Par jugement rendu le 8 septembre 2022, le tribunal de commerce de Bordeaux a :
- joint les instances RG 2019 F00232 et RG 2019F01279
- dit recevable l'intervention volontaire à l'instance du FCT Castanea ;
- débouté M. [E] de sa demande de voir s'exercer à son profit le droit de retrait litigieux sur les créances cédées par la Société Générale au FCT Castanea ;
- dit régulière la déchéance du terme opérée le 5 février 2018 par la Société Générale ;
- débouté la société ABC Plastiques de sa demande de réparation d'un préjudice au titre d'un caractère abusif de la déchéance du terme prononcée par la Société Générale ;
- fixé au passif de la procédure de redressement ouverte à l'égard de la société ABC Plastiques les sommes de :
- 1.157,92 euros au 25 septembre 2019 à titre chirographaire échu au titre du découvert en compte courant de la société ;
- 161.948,36 euros au 25 septembre 2019, outre intérêts postérieurs au taux de 6,50 % à titre privilégié nanti et échu au titre du prêt d'un montant de 152.39,00 euros du 10 juin 2016 ;
- débouté M. [E] de sa demande visant à pouvoir bénéficier ès-qualité de caution des dispositions du plan de redressement de la société ABC Plastiques ;
- débouté M. [E] de sa demande de voir prononcer la nullité de l'acte de caution du 20 juin 2016.
- débouté le FCT Castanea de sa demande de voir condamner M. [E] a lui payer au titre de son engagement de caution la somme de 140.857,50 euros.
- laissé à la charge de chacune des parties les frais irrépétibles sur le fondement de l'article 700 du code de procédure civile.

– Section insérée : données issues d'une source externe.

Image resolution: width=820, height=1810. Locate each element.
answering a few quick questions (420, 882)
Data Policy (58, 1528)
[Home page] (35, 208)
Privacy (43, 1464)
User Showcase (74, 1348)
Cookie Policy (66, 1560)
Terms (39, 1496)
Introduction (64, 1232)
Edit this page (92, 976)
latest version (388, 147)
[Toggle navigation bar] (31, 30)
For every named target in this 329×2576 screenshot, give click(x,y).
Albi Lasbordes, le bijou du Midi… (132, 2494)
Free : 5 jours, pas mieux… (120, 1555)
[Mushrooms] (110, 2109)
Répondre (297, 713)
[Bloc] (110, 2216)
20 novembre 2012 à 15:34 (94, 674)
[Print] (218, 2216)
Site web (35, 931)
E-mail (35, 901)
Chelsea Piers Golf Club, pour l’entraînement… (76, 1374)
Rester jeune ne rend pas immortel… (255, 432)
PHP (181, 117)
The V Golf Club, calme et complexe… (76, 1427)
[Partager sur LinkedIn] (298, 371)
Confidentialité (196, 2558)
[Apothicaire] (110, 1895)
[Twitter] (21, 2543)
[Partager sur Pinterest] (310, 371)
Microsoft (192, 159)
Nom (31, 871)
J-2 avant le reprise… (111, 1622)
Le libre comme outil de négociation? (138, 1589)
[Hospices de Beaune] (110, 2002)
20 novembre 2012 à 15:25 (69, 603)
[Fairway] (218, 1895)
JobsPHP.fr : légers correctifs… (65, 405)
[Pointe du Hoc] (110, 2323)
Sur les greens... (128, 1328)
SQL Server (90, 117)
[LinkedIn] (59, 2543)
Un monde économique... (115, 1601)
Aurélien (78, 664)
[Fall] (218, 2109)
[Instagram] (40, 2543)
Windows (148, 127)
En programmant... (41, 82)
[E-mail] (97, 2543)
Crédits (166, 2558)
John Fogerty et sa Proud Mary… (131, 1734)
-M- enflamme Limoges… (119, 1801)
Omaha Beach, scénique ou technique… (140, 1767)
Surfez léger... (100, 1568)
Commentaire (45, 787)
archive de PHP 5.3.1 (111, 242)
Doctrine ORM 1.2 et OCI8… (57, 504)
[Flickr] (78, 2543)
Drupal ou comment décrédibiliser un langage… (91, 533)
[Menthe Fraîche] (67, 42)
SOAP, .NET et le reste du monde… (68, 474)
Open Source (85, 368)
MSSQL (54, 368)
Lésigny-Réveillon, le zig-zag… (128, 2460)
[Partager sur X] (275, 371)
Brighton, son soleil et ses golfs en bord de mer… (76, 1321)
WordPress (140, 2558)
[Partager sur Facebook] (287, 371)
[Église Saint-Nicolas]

- débouté les parties du surplus de leurs demandes.
- dit que les dépens seront partagés et supportés à hauteur de 50 % par le FCT Castanea et la Société Générale SA et 50 % par la SCP Silvestri Baujet es-qualités et M. [E]
Par déclaration en date du 2 novembre 2022, le FCT Castanea a relevé appel de ce jugement en ses chefs expressément critiqués intimant la société ABC Plastique, M. [E], la société Silvestri-Baujet, la Société Générale.
M. [E], la société ABC Plastiques et la société Silvestri-Baujet ont formé un appel incident.
Par jugement du 17 avril 2024, le tribunal de commerce de Bordeaux a prononcé la liquidation judiciaire de la société ABC Plastiques sur résolution du plan de continuation et a désigné la SCP Silvestri-Baujet es qualité de mandataire liquidateur.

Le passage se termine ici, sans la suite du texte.